The coach of the New England Patriots was forced to cough up $500,000--about 12% of his annual salary--for spying on his opponents during the NFL's season opener. The league's punishment didn't stop there - the Patriots also had to pay a quarter-million dollar fine and give up at least one draft pick.

Discipline was swift and severe. All in all, the punishment was the NFL's biggest ever, and it surely sent a message to every team in the league.

The incident stands in stark contrast to another reported last week by the Las Vegas Sun involving Wal-Mart, the world's biggest employer.

The Bentonville behemoth was once again found guilty of unionbusting by the National Labor Relations Board (NLRB), this time in three Southern Nevada stores.

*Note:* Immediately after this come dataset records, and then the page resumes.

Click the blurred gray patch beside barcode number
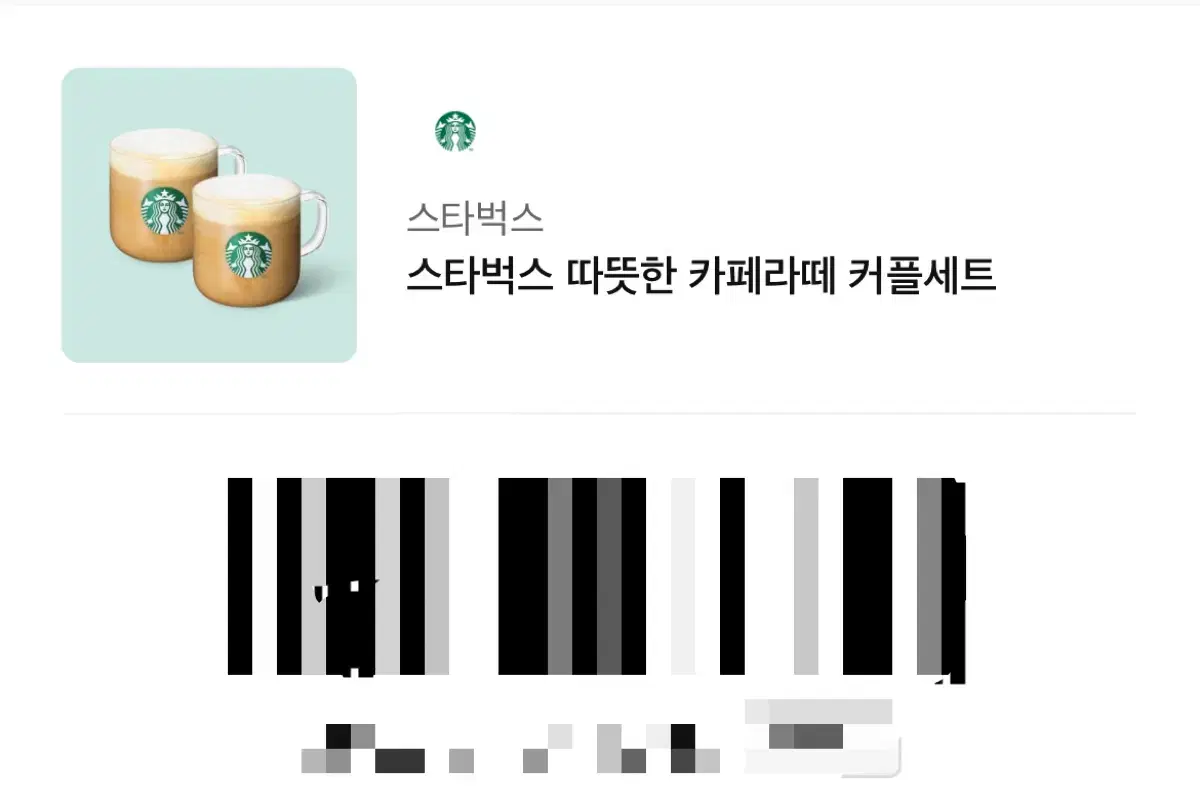This screenshot has width=1200, height=804. coord(820,737)
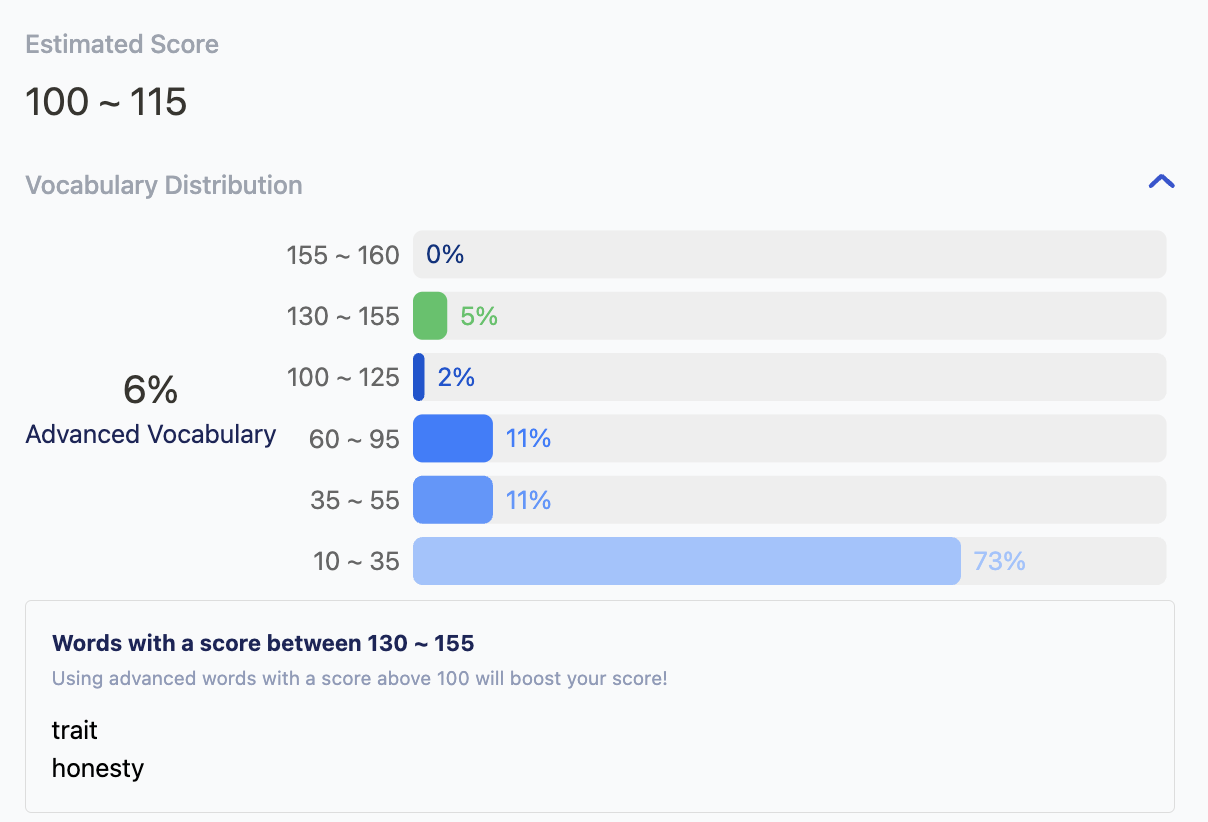Select the 10 ~ 35 score bar
The image size is (1208, 822).
pyautogui.click(x=686, y=561)
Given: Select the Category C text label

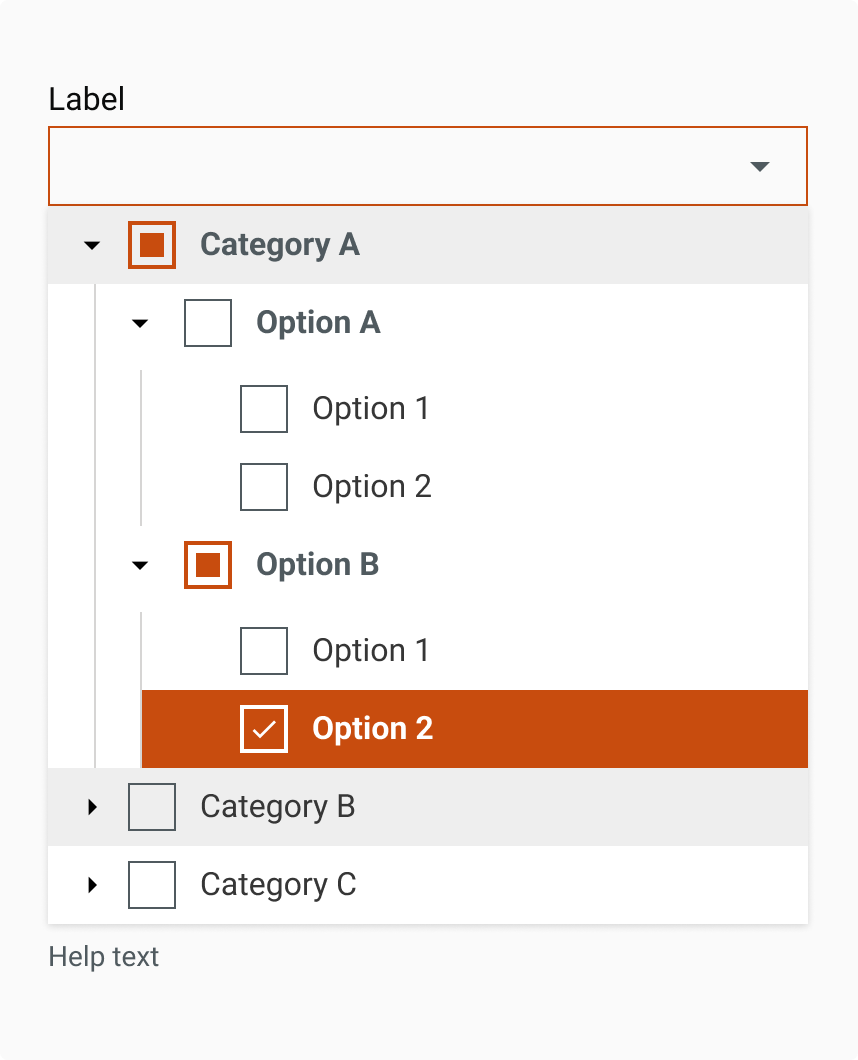Looking at the screenshot, I should point(278,885).
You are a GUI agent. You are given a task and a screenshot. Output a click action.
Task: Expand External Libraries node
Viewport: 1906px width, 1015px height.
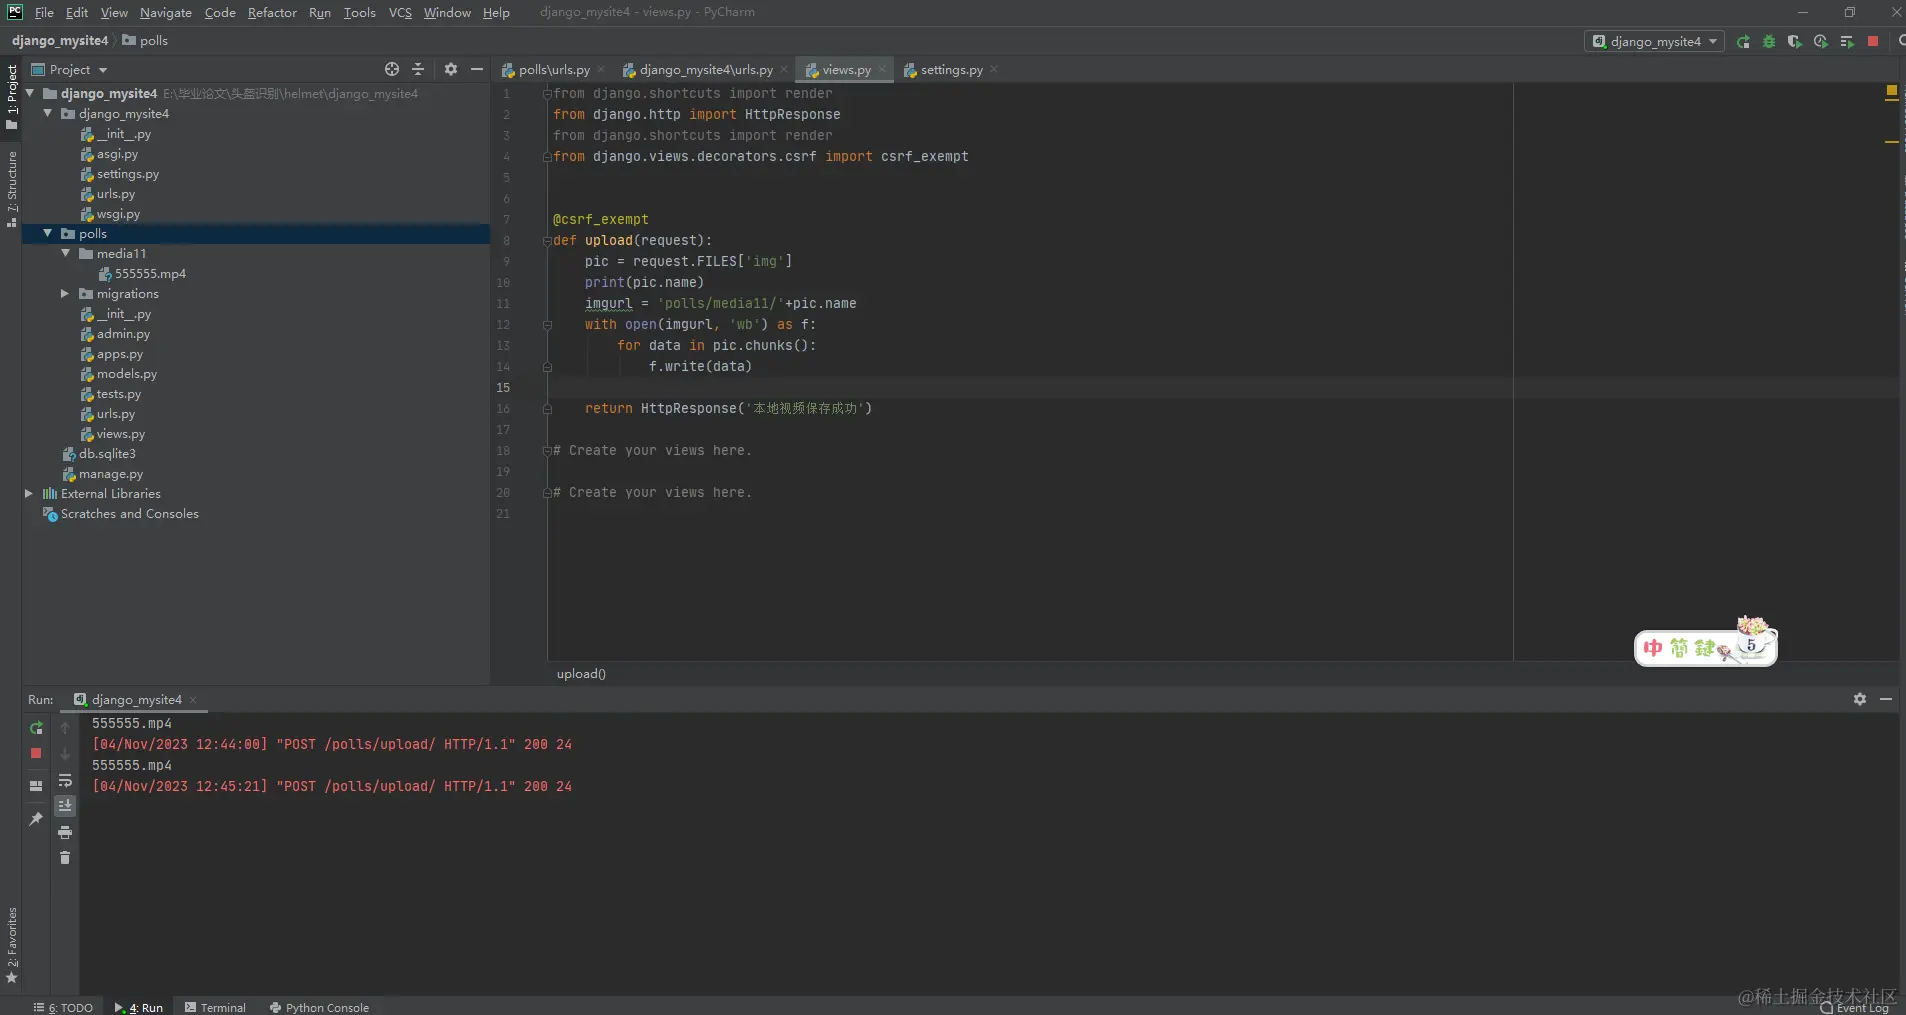pyautogui.click(x=29, y=494)
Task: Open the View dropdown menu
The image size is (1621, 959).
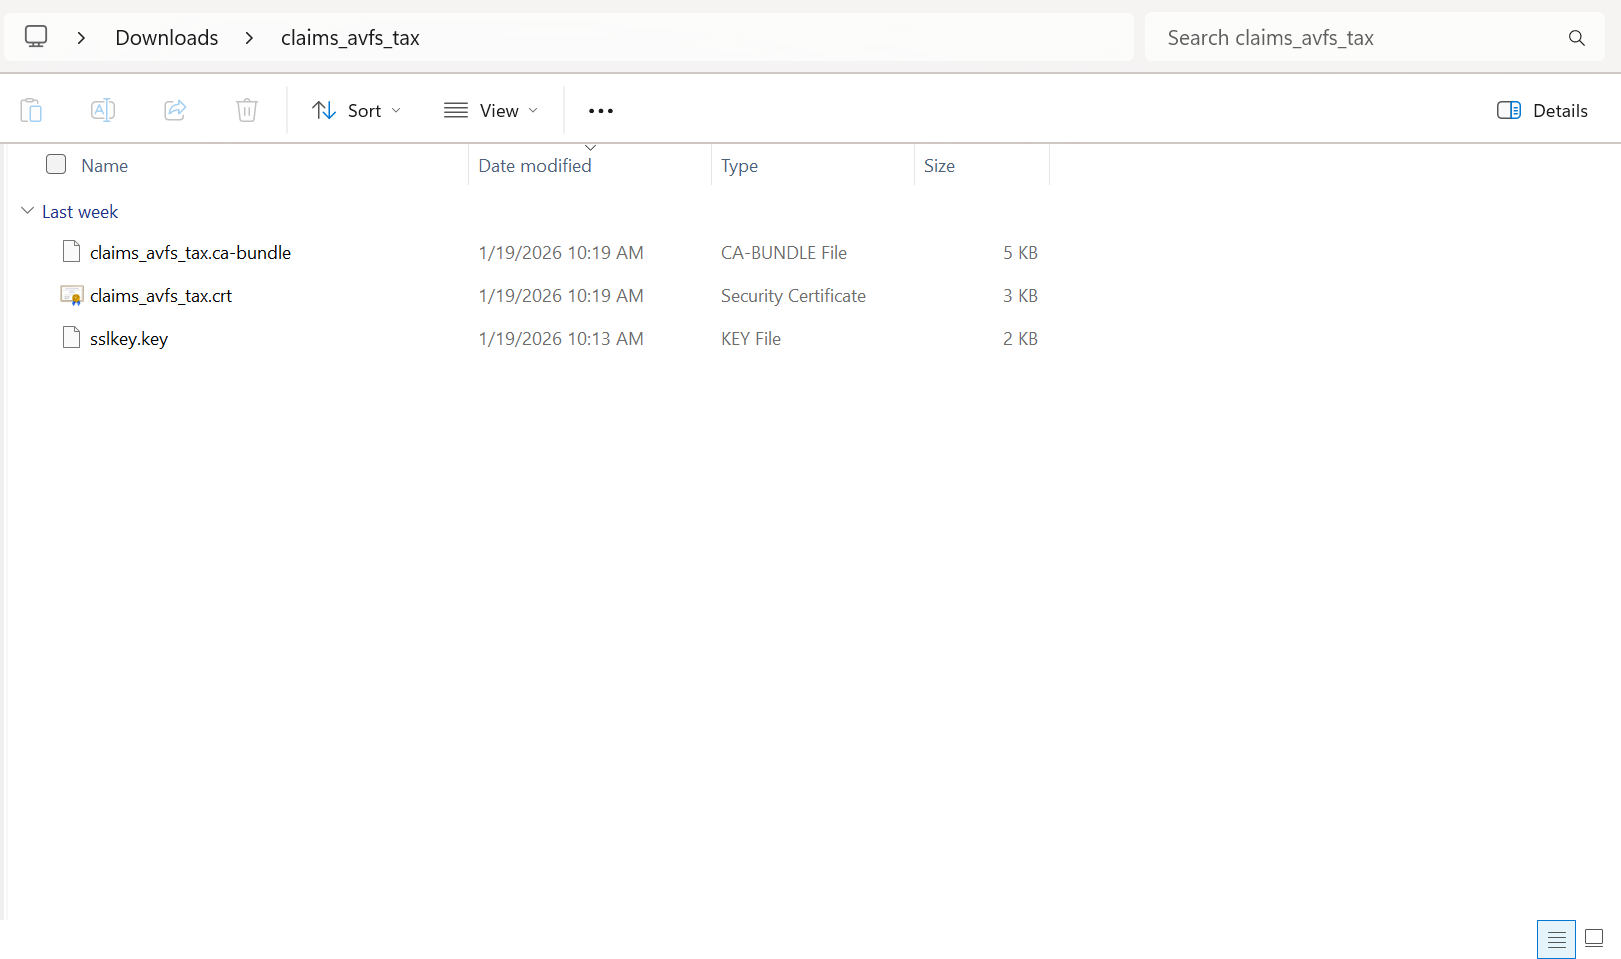Action: tap(491, 111)
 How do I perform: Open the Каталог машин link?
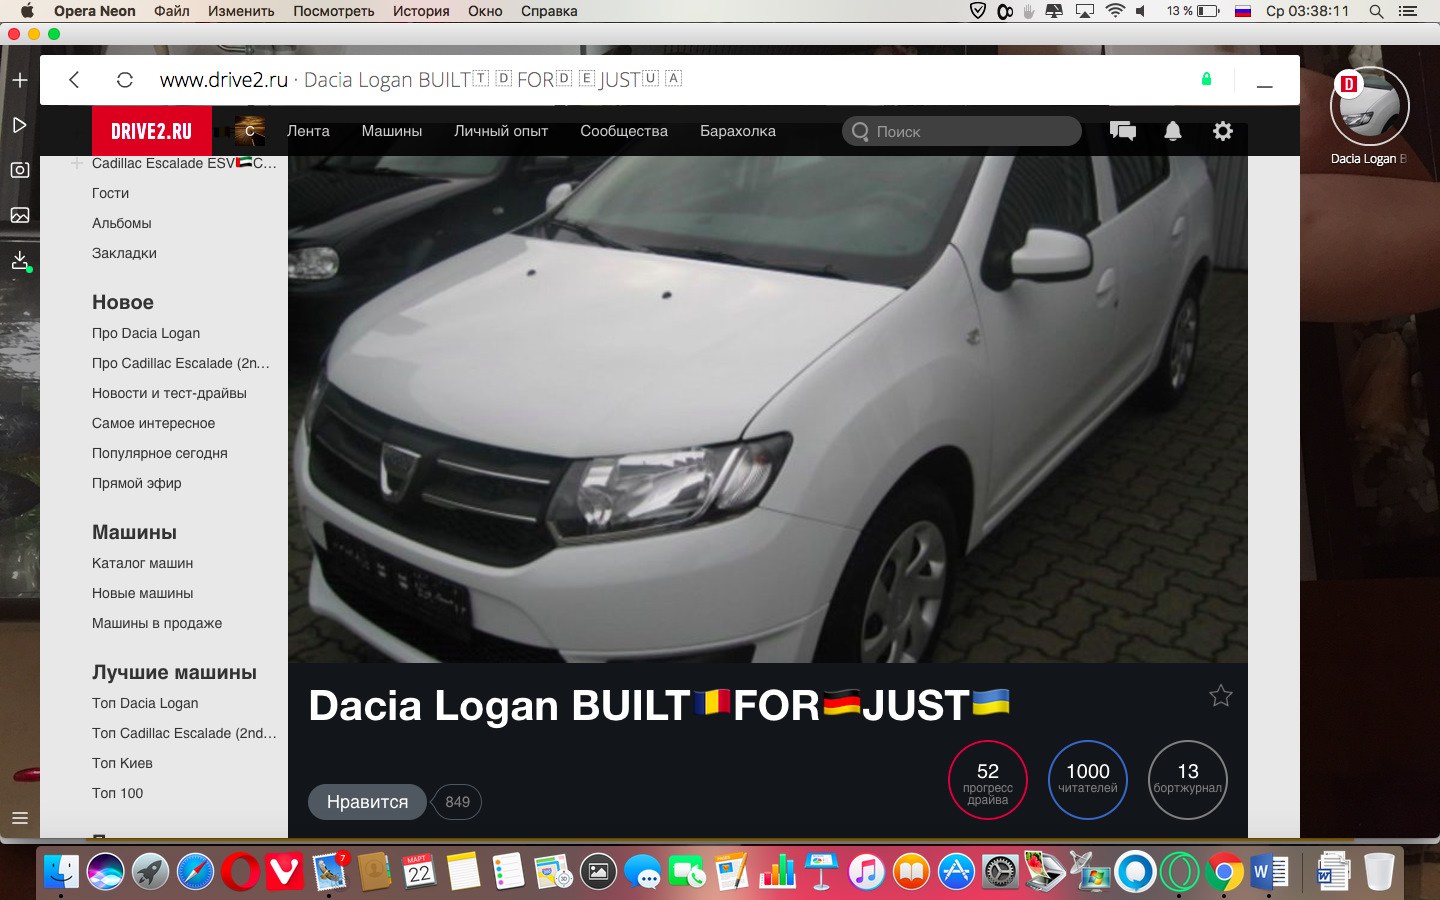point(142,563)
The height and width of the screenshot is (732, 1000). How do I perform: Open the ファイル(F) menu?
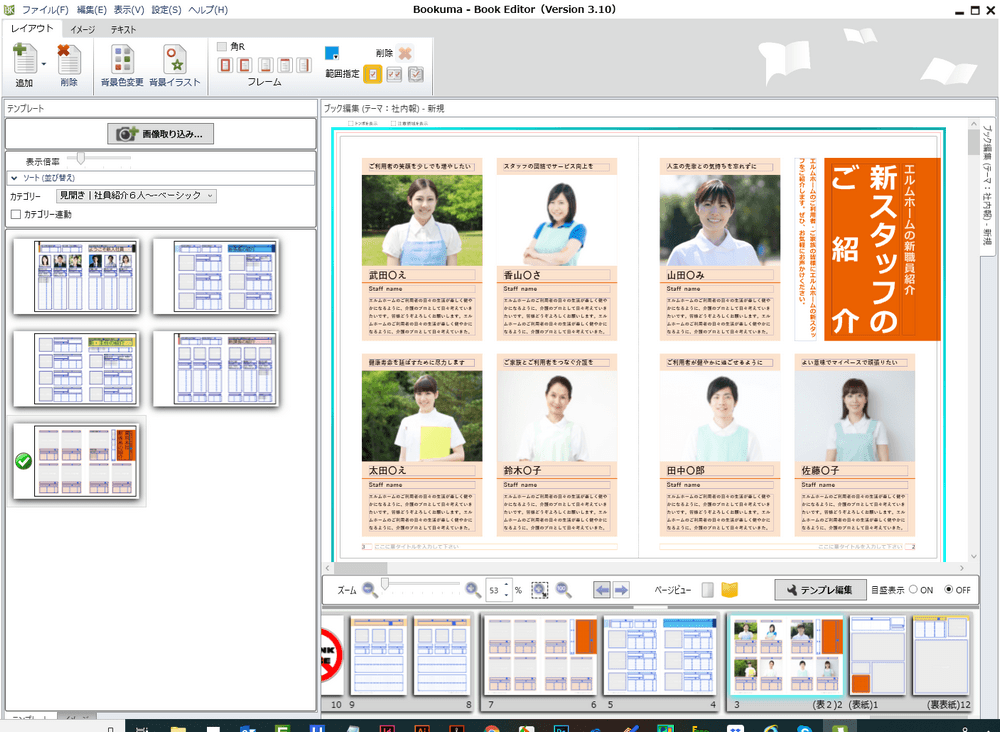point(45,9)
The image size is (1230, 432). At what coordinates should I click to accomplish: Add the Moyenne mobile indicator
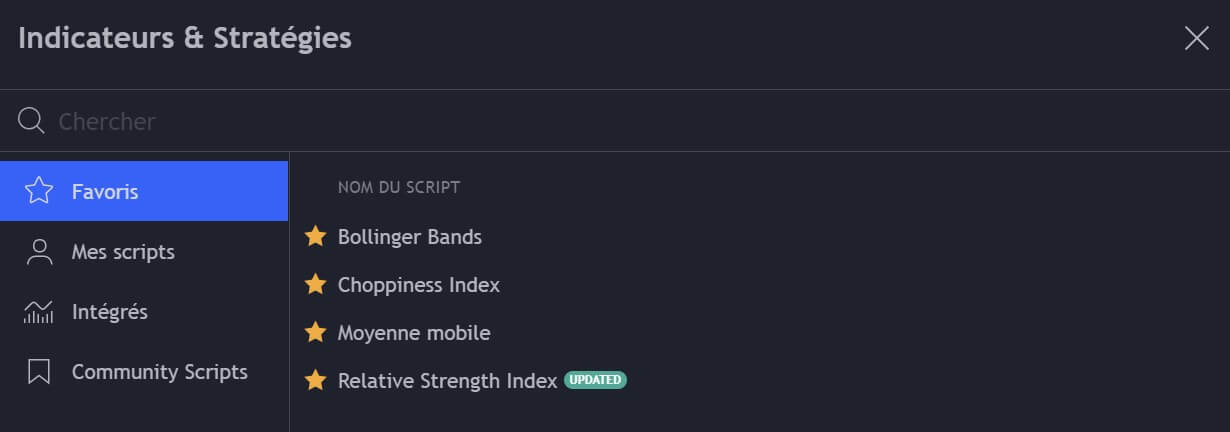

But whereas it took the NFL less than a week to punish the Patriots, it took the NLRB more than seven years to hand down its guilty verdict. To add insult to injury, Wal-Mart's punishment is pathetic: for breaking up its employees' organizing effort, the company had to pay just a few thousand dollars in lost wages to a former employee.

The laughable fine is a drop in the bucket for Wal-Mart, which posted profits of $11 billion in 2006.

Wal-Mart's hostility to unions is legendary - thanks to reports, movies, and even cartoons. But what's less known is what happens to folks who try to hold the retail giant accountable for its illegal actions.

In this most recent case, three Wal-Mart employees passed out fliers and talked to their coworkers about forming a union.

That alone was enough to set off Wal-Mart's anti-union squads in hot pursuit of the trail of the union. As the Sun reports:

"Management stepped in. The three employees were told to stop. They were questioned, threatened and insulted, according to later findings by the government. Wal-Mart stripped one worker of his union fliers and denied another a promotion."

In this case, like most others at the NLRB, the workers get caught up in a process that is beyond bureaucratic. If workers try to pursue charges with the agency, they become victim to an endless number of appeals that their employer - former or current - can use to their advantage. The result is that a verdict comes down long after it could ever make a difference in the lives of workers.

Despite mountains of evidence that Wal-Mart routinely breaks the law, there are no meaningful punishments to discourage companies from doing all that they can to prevent workers from forming unions. According to Professor Gordon Lafer of the University of Oregon, our labor law system is "almost entirely toothless." He adds, "For workers there is no sense of justice. For employers, it's a rational business decision to break the law."

You can be sure that no NFL team will dare try spying on opponents for a long, long time - the league made certain of that.

Until our labor law system is reformed through critical policy prescriptions like the Employee Free Choice Act, anti-union companies can feel free to break the law and get away with it. Unfortunately, Wal-Mart's 1.3 million employees can only expect more of the same.